**Activity:**
Copy out each record below, exactly as given.
***
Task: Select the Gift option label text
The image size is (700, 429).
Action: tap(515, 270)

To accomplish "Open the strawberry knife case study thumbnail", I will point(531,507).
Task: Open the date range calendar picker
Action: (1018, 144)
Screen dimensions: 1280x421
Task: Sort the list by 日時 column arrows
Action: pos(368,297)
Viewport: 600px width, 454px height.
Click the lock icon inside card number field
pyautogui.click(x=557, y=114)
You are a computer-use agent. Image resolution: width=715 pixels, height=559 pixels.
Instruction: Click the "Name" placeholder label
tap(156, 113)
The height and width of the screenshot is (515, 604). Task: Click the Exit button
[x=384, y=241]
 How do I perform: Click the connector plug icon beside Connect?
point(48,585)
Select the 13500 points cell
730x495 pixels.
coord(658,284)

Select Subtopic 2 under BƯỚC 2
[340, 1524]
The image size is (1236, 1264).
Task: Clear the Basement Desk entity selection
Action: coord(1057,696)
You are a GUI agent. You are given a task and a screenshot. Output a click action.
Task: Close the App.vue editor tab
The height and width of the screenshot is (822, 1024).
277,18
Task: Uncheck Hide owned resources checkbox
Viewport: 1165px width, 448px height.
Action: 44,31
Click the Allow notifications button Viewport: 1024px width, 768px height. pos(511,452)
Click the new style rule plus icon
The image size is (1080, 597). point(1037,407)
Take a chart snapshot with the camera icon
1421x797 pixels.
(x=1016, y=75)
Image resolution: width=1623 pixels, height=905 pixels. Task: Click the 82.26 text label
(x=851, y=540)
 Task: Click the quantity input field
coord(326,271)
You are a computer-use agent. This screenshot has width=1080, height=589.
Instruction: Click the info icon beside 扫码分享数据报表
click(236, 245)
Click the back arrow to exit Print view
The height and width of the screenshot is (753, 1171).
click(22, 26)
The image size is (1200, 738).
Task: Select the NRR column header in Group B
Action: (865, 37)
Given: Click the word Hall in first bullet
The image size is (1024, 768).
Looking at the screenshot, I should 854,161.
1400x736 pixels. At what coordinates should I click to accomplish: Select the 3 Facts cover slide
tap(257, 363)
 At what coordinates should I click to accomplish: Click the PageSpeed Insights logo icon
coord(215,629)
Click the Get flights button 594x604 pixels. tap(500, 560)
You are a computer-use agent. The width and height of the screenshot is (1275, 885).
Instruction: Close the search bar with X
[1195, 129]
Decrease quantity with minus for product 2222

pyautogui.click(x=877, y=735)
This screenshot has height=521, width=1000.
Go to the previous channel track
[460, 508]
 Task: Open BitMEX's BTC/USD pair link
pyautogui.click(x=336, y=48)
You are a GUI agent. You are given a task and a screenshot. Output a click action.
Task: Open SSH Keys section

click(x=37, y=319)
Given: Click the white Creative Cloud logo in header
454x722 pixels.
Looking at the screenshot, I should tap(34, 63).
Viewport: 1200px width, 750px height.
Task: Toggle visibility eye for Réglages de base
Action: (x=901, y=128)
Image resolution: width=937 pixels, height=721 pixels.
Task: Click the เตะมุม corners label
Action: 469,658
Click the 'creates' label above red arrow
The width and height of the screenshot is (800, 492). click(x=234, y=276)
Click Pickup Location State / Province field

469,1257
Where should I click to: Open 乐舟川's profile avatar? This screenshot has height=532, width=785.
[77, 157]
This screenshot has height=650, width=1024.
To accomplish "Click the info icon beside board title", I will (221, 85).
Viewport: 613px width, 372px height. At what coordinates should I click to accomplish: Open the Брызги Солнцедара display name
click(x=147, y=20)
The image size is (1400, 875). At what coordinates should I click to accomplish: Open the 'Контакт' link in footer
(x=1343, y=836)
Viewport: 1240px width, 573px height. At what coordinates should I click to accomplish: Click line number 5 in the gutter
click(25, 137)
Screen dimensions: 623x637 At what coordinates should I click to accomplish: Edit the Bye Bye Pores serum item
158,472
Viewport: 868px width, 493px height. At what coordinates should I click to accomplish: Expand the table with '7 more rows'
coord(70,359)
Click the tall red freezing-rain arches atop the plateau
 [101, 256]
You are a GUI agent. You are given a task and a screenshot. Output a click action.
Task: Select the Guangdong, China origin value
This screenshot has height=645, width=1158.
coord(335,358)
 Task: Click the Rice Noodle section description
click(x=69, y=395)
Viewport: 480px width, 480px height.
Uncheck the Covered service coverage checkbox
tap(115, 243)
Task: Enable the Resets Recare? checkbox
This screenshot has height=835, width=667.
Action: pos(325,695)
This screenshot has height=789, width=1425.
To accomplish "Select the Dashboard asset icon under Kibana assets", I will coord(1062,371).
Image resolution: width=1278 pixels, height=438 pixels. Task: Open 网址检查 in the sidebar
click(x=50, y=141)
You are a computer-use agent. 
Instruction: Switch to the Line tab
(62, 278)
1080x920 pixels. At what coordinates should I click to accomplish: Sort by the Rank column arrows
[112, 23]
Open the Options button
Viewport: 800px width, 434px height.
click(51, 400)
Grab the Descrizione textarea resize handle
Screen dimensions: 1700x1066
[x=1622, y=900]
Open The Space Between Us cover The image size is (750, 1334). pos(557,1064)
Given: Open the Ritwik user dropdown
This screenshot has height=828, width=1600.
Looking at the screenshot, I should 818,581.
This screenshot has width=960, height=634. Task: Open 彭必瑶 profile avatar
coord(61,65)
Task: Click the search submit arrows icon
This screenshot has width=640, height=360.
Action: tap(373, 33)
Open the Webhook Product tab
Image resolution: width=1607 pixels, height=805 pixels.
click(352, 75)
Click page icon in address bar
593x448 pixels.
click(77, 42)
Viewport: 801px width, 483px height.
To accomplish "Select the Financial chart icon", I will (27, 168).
***
**Answer to the problem:**
Task: Select the Gift option label text
The image size is (700, 429).
Action: tap(515, 270)

To accomplish "Open the strawberry knife case study thumbnail", I will point(531,507).
Task: Open the date range calendar picker
Action: (1018, 144)
Screen dimensions: 1280x421
Task: Sort the list by 日時 column arrows
Action: pos(368,297)
Viewport: 600px width, 454px height.
Click the lock icon inside card number field
pyautogui.click(x=557, y=114)
You are a computer-use agent. Image resolution: width=715 pixels, height=559 pixels.
Instruction: Click the "Name" placeholder label
tap(156, 113)
The height and width of the screenshot is (515, 604). Task: Click the Exit button
[x=384, y=241]
 How do I perform: Click the connector plug icon beside Connect?
point(48,585)
Select the 13500 points cell
730x495 pixels.
coord(658,284)

Select Subtopic 2 under BƯỚC 2
[340, 1524]
The image size is (1236, 1264).
Task: Clear the Basement Desk entity selection
Action: coord(1057,696)
You are a GUI agent. You are given a task and a screenshot. Output a click action.
Task: Close the App.vue editor tab
The height and width of the screenshot is (822, 1024).
277,18
Task: Uncheck Hide owned resources checkbox
Viewport: 1165px width, 448px height.
Action: 44,31
Click the Allow notifications button Viewport: 1024px width, 768px height. pos(511,452)
Click the new style rule plus icon
The image size is (1080, 597). point(1037,407)
Take a chart snapshot with the camera icon
1421x797 pixels.
(x=1016, y=75)
Image resolution: width=1623 pixels, height=905 pixels. Task: Click the 82.26 text label
(x=851, y=540)
 Task: Click the quantity input field
coord(326,271)
You are a computer-use agent. This screenshot has width=1080, height=589.
Instruction: Click the info icon beside 扫码分享数据报表
click(236, 245)
Click the back arrow to exit Print view
The height and width of the screenshot is (753, 1171).
click(22, 26)
The image size is (1200, 738).
Task: Select the NRR column header in Group B
Action: (865, 37)
Given: Click the word Hall in first bullet
The image size is (1024, 768).
Looking at the screenshot, I should 854,161.
1400x736 pixels. At what coordinates should I click to accomplish: Select the 3 Facts cover slide
tap(257, 363)
 At what coordinates should I click to accomplish: Click the PageSpeed Insights logo icon
coord(215,629)
Click the Get flights button 594x604 pixels. tap(500, 560)
You are a computer-use agent. The width and height of the screenshot is (1275, 885).
Instruction: Close the search bar with X
[1195, 129]
Decrease quantity with minus for product 2222

pyautogui.click(x=877, y=735)
This screenshot has height=521, width=1000.
Go to the previous channel track
[460, 508]
 Task: Open BitMEX's BTC/USD pair link
pyautogui.click(x=336, y=48)
You are a GUI agent. You are given a task and a screenshot. Output a click action.
Task: Open SSH Keys section

click(x=37, y=319)
Given: Click the white Creative Cloud logo in header
454x722 pixels.
Looking at the screenshot, I should tap(34, 63).
Viewport: 1200px width, 750px height.
Task: Toggle visibility eye for Réglages de base
Action: (x=901, y=128)
Image resolution: width=937 pixels, height=721 pixels.
Task: Click the เตะมุม corners label
Action: 469,658
Click the 'creates' label above red arrow
The width and height of the screenshot is (800, 492). click(x=234, y=276)
Click Pickup Location State / Province field

469,1257
Where should I click to: Open 乐舟川's profile avatar? This screenshot has height=532, width=785.
[77, 157]
This screenshot has height=650, width=1024.
To accomplish "Click the info icon beside board title", I will (221, 85).
Viewport: 613px width, 372px height. At what coordinates should I click to accomplish: Open the Брызги Солнцедара display name
click(x=147, y=20)
The image size is (1400, 875). At what coordinates should I click to accomplish: Open the 'Контакт' link in footer
(x=1343, y=836)
Viewport: 1240px width, 573px height. At what coordinates should I click to accomplish: Click line number 5 in the gutter
click(25, 137)
Screen dimensions: 623x637 At what coordinates should I click to accomplish: Edit the Bye Bye Pores serum item
158,472
Viewport: 868px width, 493px height. At what coordinates should I click to accomplish: Expand the table with '7 more rows'
coord(70,359)
Click the tall red freezing-rain arches atop the plateau
 [101, 256]
You are a GUI agent. You are given a task and a screenshot. Output a click action.
Task: Select the Guangdong, China origin value
This screenshot has height=645, width=1158.
coord(335,358)
 Task: Click the Rice Noodle section description
click(x=69, y=395)
Viewport: 480px width, 480px height.
Uncheck the Covered service coverage checkbox
tap(115, 243)
Task: Enable the Resets Recare? checkbox
This screenshot has height=835, width=667.
Action: pos(325,695)
This screenshot has height=789, width=1425.
To accomplish "Select the Dashboard asset icon under Kibana assets", I will coord(1062,371).
Image resolution: width=1278 pixels, height=438 pixels. Task: Open 网址检查 in the sidebar
click(x=50, y=141)
You are a computer-use agent. 
Instruction: Switch to the Line tab
(62, 278)
1080x920 pixels. At what coordinates should I click to accomplish: Sort by the Rank column arrows
[112, 23]
Open the Options button
Viewport: 800px width, 434px height.
click(51, 400)
Grab the Descrizione textarea resize handle
Screen dimensions: 1700x1066
[x=1622, y=900]
Open The Space Between Us cover The image size is (750, 1334). pos(557,1064)
Given: Open the Ritwik user dropdown
This screenshot has height=828, width=1600.
Looking at the screenshot, I should 818,581.
This screenshot has width=960, height=634. Task: Open 彭必瑶 profile avatar
coord(61,65)
Task: Click the search submit arrows icon
This screenshot has width=640, height=360.
Action: tap(373, 33)
Open the Webhook Product tab
Image resolution: width=1607 pixels, height=805 pixels.
click(352, 75)
Click page icon in address bar
593x448 pixels.
click(77, 42)
Viewport: 801px width, 483px height.
To accomplish "Select the Financial chart icon", I will (27, 168).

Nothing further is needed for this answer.